“Out of habit he looked down, expecting to see Dougal padding alongside, eyes fixed straight ahead and eager for the scraps of ‘dropped’ food and hugs from the small children.”
I live in Ashburton, in the middle of the South Island of New Zealand.
Ashburton is a small town surrounded by lots of agriculture.
The borders of Mid-Canterbury – south and north are the Rangitata and Rakaia rivers, the Pacific Ocean to the east, and the Southern Alps to the west. (Yes, parts of The Lord of the Rings were filmed here.) Paradise.
Skiing in the winter if you like that sort of thing. There used to great runs of salmon in the rivers, but alas, that is a sad story best swept under the carpet of “progress.”
Being brought up on a sheep farm, I was surrounded by animals – chooks, geese, ducks – lots of ducks during the duck shooting season seeking a safe home, cats that could hunt and working dogs. All sorts of trees to climb and many places to explore, including the South branch of the Ashburton River, which used to good for fishing and swimming, (it was clean when I was young). Consequently, I have always had an affinity for Nature, more so as the “modern” world gets crazier.

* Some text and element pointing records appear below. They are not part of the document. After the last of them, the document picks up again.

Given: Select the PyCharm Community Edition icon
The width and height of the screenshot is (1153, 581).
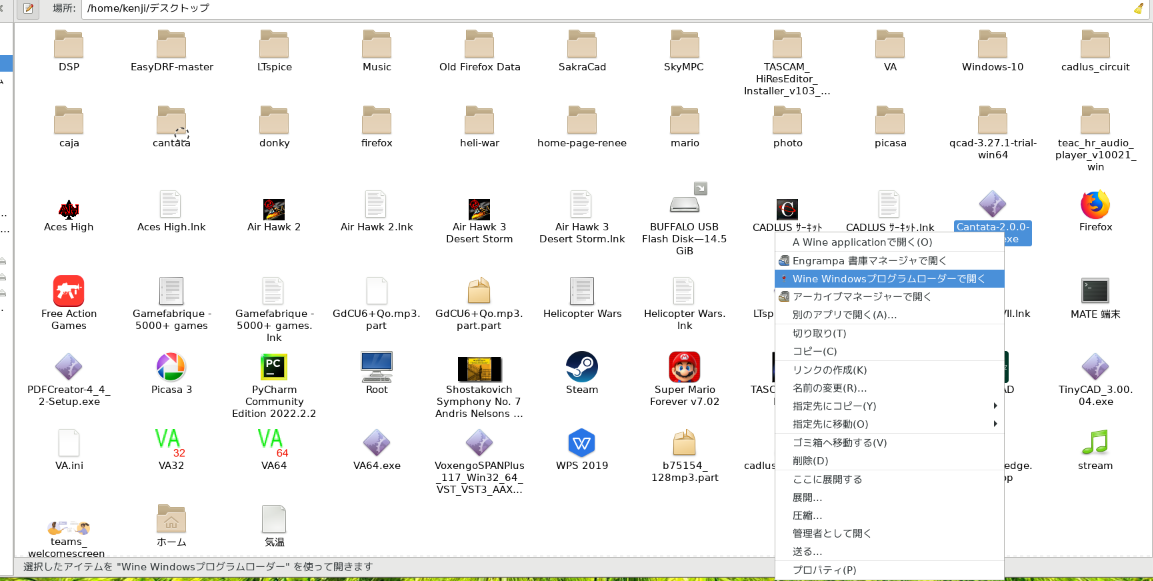Looking at the screenshot, I should (274, 367).
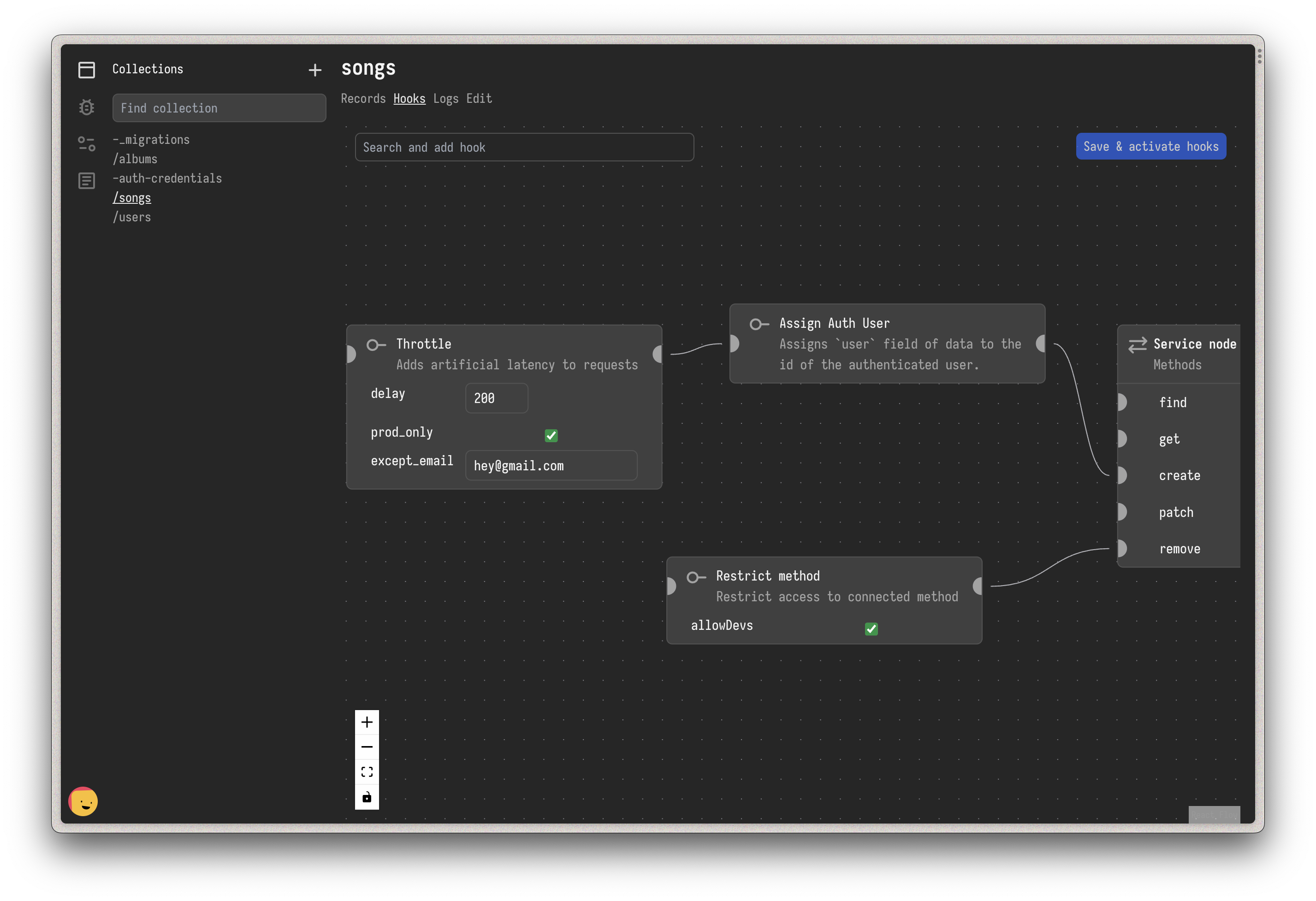Open the /albums collection

tap(135, 159)
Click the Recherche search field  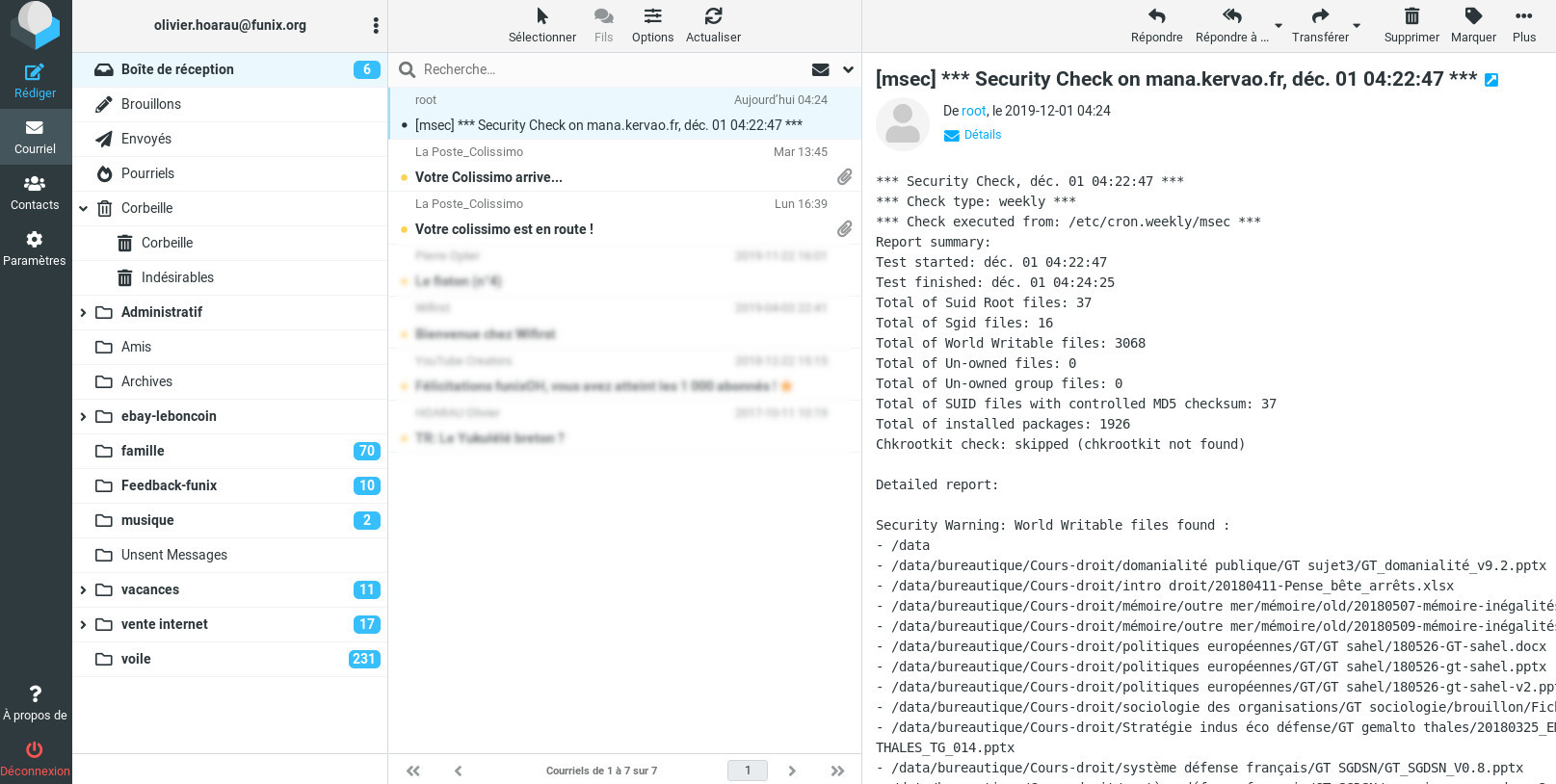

I first began thinking about writing science fiction over 20 years ago. The Apostle series came together over roughly a 10-year period. Although the first book went through many titles before I settled on, The Vanity of Hope, the ending of the series is still the same after all these years.

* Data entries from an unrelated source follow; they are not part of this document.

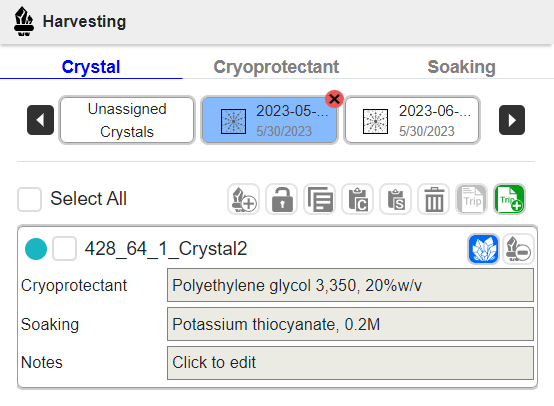Select the 2023-06 plate card

[412, 120]
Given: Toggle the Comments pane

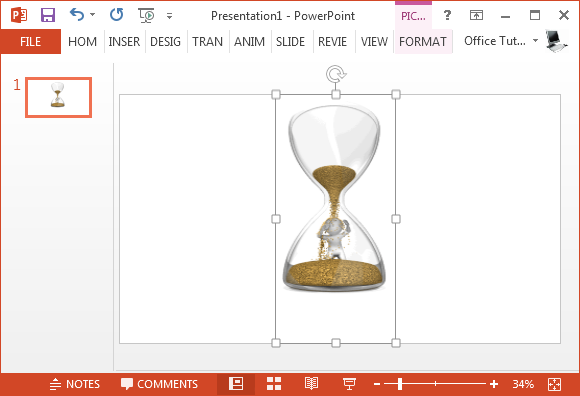Looking at the screenshot, I should [x=159, y=384].
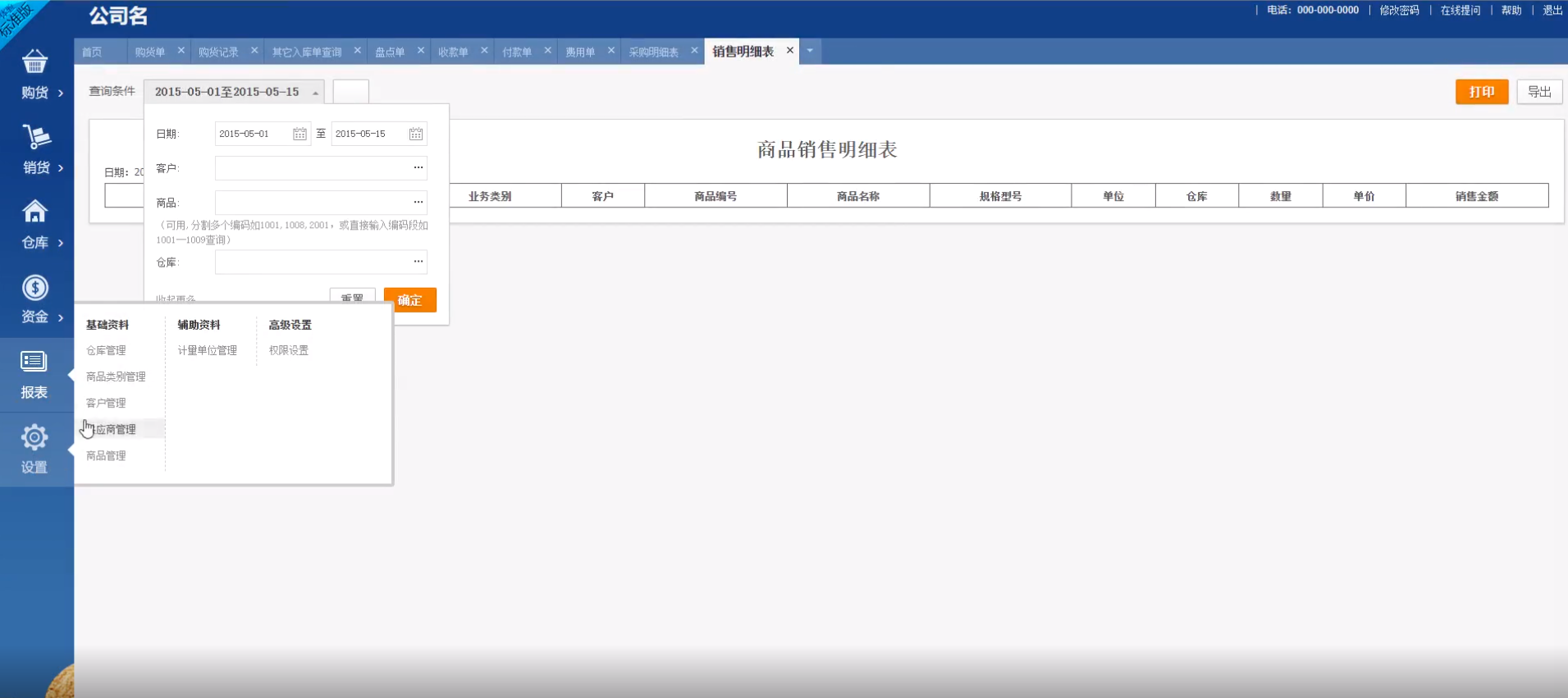Click the orange 确定 button
Image resolution: width=1568 pixels, height=698 pixels.
click(x=409, y=300)
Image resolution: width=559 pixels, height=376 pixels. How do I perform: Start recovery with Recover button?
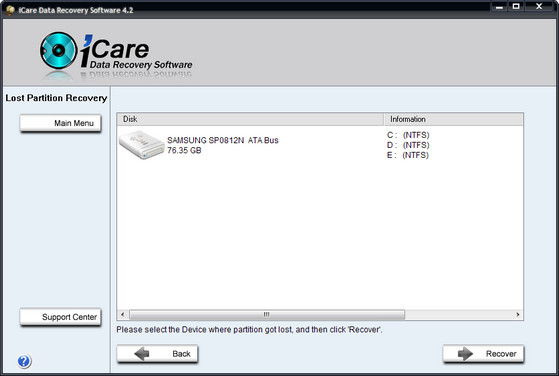pyautogui.click(x=483, y=354)
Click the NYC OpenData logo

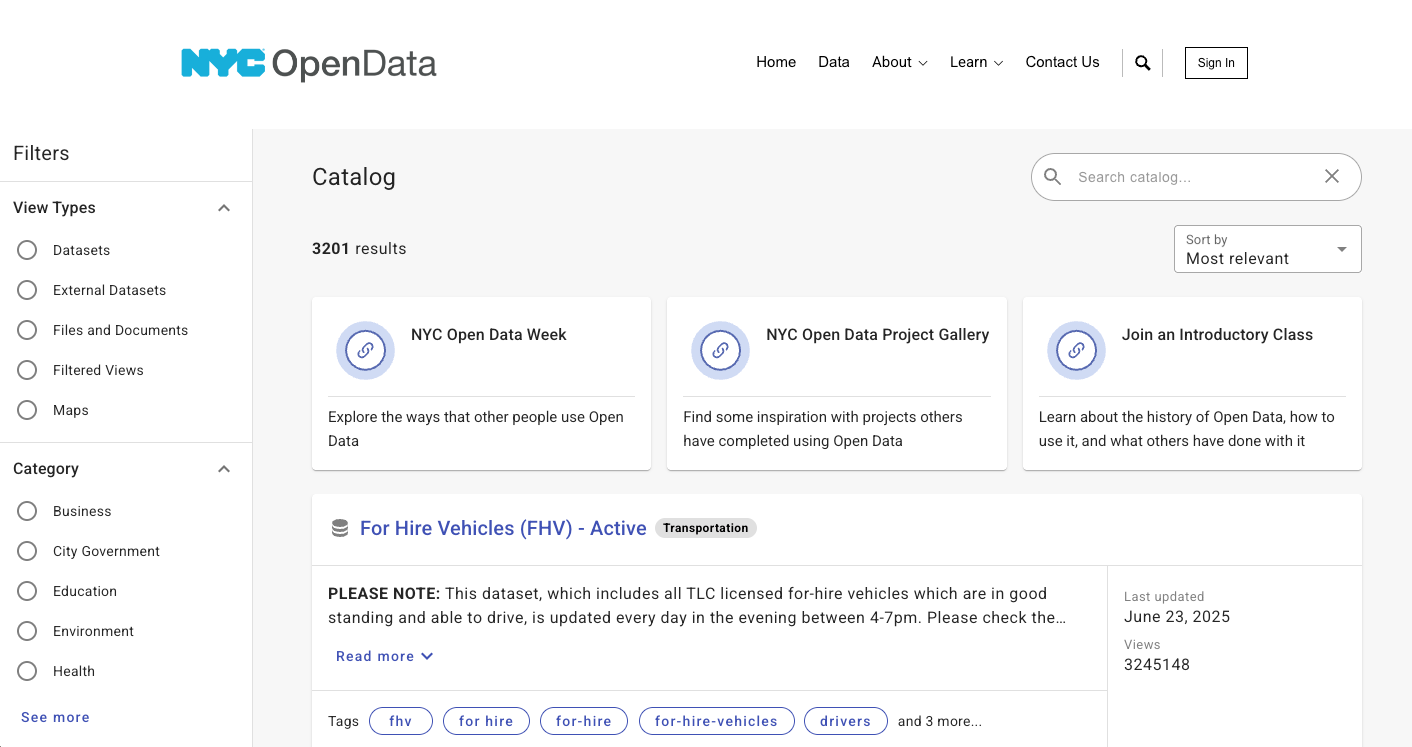(308, 64)
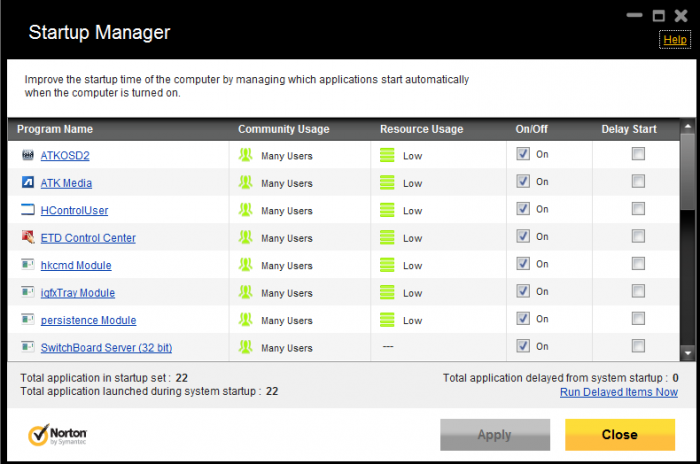700x464 pixels.
Task: Click the persistence Module link
Action: click(x=88, y=320)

As the story kept growing the originally trilogy morphed into five books.
Originally, the main character, Thomas Ryder, wasn’t a gamekeeper charged with protecting Nature and keeping the balance, but the story just seemed to go that way – it was an unexpectedly “good fit” to what I wanted to say – later on. There were lots of these instances during writing where ideas came together in unexpected ways to link to something I’d already put in the story—as if….
I hope you enjoy The Vanity of Hope and stick around to see what great and heroic deeds unfold. Apostle is a large story in every sense.